Link to code: https://github.com/nrsyed/pytorch-yolov3
- Part 1 (Background)
- Part 2 (Initializing the network)
- Part 3 (Inference)
- Part 4 (Real-time multithreaded detection)
- Part 5 (Command-line interface)
The last several posts covered the theory behind YOLOv3, as well as the code responsible for performing inference on an image and real-time detection in a webcam stream. In this post, we’ll tackle the command line interface that ties it all together and which was used to produce the video from the first post (included again below for good measure).
The command-line interface (CLI) is defined in the main() function of __main__.py. They’re described in more detail below.
Input source arguments
The input source can be 1) a webcam or video stream, 2) an image or images, or 3) a video file. One and only one of these three options must be provided.
--cam, -C [cam_id]: This option performs detection on the stream from a webcam or video stream.
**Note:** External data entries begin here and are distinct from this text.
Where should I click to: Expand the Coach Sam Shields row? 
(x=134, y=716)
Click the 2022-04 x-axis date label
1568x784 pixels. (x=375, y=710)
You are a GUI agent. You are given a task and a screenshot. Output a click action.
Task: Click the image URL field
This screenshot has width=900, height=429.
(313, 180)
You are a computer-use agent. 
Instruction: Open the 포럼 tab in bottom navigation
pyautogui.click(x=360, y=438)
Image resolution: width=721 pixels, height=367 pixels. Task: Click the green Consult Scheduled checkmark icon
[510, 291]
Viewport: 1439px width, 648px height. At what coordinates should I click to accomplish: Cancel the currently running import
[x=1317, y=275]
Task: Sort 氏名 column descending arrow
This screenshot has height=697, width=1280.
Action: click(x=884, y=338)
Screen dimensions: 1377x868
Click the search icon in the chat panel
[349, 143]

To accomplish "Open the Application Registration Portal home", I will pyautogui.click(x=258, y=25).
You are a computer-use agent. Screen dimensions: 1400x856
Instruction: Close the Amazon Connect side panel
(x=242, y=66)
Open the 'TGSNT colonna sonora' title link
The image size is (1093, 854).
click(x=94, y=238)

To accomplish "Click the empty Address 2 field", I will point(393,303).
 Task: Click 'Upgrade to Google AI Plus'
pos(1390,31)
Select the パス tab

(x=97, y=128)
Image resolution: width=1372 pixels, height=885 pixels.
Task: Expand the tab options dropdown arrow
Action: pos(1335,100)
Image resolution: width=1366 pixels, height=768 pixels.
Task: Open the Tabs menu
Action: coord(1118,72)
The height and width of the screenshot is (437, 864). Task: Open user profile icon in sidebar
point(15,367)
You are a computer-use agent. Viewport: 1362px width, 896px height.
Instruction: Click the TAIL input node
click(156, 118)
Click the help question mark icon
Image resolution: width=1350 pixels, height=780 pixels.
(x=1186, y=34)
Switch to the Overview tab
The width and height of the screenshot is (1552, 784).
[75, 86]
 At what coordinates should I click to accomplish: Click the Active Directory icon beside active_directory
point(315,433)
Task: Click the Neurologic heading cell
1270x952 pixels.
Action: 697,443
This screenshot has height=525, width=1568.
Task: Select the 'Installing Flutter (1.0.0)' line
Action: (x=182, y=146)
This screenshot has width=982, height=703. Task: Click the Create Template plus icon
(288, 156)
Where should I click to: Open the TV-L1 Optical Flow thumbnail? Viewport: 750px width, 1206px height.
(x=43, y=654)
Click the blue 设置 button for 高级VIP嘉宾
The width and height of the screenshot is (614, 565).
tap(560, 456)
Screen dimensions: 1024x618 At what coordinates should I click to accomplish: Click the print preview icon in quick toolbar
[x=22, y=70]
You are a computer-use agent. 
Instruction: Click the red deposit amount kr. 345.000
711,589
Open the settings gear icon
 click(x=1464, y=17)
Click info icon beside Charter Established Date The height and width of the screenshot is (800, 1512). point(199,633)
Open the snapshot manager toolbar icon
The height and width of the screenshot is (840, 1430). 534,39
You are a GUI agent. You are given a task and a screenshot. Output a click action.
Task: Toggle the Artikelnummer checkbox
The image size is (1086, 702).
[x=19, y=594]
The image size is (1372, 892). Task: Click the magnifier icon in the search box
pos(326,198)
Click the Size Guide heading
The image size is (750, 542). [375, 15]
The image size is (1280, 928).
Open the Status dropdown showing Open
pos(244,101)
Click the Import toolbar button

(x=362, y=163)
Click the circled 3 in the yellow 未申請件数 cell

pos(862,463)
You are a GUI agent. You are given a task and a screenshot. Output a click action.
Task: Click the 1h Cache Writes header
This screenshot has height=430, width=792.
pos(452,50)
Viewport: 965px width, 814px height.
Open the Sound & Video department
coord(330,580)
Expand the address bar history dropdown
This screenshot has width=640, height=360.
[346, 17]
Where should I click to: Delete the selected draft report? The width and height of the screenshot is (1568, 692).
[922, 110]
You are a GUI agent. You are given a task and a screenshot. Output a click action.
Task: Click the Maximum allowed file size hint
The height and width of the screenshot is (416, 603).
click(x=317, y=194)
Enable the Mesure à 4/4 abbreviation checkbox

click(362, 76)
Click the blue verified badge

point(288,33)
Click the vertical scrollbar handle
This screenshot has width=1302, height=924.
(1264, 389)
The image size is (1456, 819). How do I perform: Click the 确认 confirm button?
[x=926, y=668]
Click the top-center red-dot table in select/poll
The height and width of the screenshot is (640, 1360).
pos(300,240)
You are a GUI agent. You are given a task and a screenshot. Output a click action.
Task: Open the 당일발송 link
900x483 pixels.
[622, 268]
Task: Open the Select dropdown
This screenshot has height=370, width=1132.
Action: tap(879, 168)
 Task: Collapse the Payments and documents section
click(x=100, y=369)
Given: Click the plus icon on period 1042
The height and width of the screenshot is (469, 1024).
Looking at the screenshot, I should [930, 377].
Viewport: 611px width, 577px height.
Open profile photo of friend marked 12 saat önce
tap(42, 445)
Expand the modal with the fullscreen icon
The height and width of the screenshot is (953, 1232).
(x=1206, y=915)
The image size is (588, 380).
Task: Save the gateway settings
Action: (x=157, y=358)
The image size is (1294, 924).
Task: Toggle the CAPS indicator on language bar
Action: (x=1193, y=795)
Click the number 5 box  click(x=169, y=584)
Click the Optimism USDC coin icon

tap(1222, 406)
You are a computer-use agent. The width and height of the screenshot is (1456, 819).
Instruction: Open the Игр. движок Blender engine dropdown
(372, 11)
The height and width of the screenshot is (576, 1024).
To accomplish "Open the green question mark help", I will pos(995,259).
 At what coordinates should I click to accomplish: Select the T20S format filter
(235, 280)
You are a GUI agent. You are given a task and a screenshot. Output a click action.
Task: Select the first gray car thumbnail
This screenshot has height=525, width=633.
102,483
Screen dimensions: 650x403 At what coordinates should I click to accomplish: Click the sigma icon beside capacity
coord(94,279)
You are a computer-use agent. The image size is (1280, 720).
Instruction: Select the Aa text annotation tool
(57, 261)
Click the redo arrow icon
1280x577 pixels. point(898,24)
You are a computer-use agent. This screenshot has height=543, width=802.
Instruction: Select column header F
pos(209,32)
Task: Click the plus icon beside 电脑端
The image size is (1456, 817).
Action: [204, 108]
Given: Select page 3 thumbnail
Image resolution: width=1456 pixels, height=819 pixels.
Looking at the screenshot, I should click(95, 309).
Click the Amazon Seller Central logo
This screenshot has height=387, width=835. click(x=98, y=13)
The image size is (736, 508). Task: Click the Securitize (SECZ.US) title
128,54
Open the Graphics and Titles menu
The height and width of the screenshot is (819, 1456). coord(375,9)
By default, it uses video capture device id 0 (if only one webcam is plugged in or you’re using a laptop with a built-in webcam, its device id is usually 0) if no value is supplied, i.e.,
-C. However, the numeric device id or a path to a video stream (e.g., the path to an RTSP stream) can optionally be specified as an argument, e.g.,
--image, -I <path>: This option has one required argument—a path to an image file or to a directory of image files, e.g.,
--video, -V <path>: This option has one required argument—a path to a video file, e.g.,
There are several model-related arguments, some of which are required and others optional.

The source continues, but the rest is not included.